Stored items >>
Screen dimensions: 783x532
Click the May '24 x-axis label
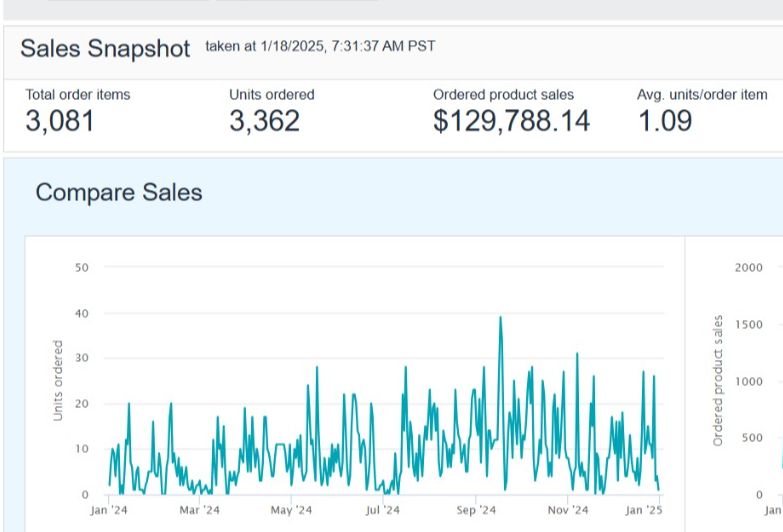(x=291, y=510)
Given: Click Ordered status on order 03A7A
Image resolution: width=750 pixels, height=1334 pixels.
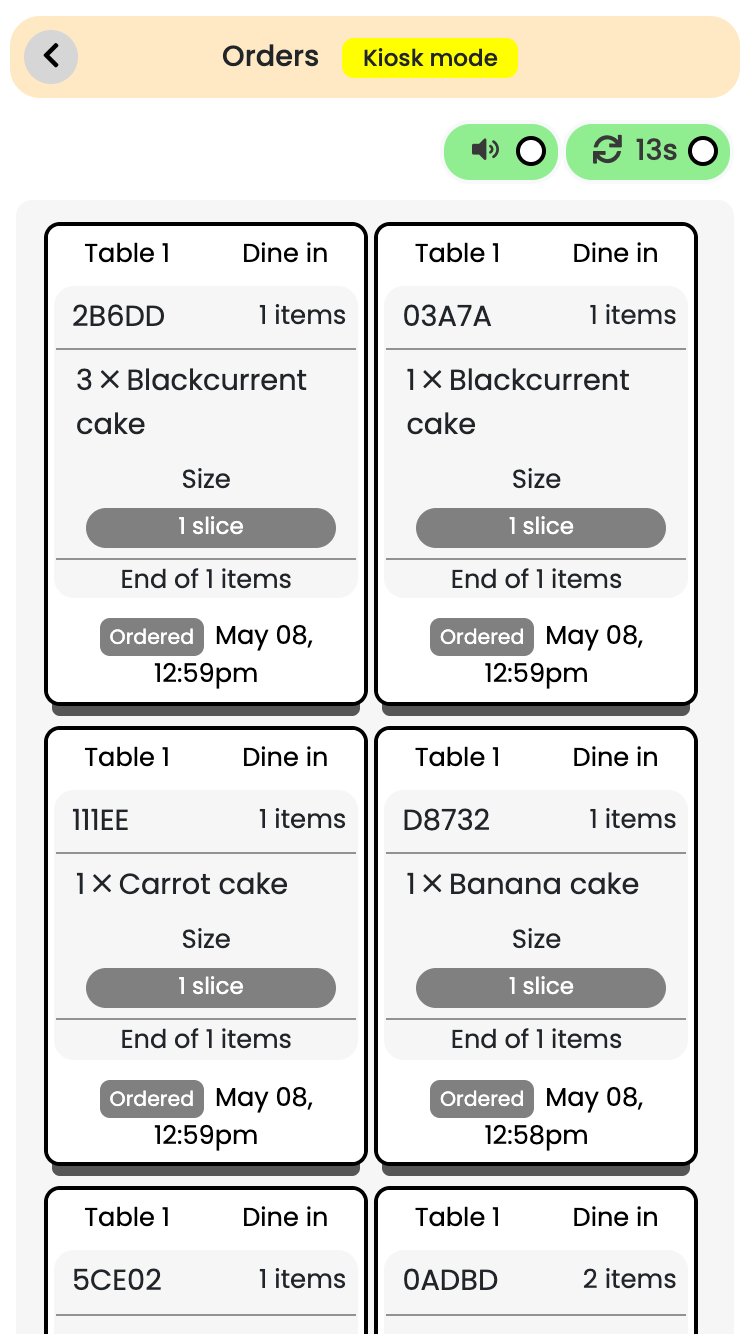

WHAT IS NEEDED >> Repeat the preceding records exactly but drop the images.

WRITTEN RESPONSE >>
Screen dimensions: 783x532
Click the May '24 x-axis label
(x=291, y=510)
Given: Click Ordered status on order 03A7A
Image resolution: width=750 pixels, height=1334 pixels.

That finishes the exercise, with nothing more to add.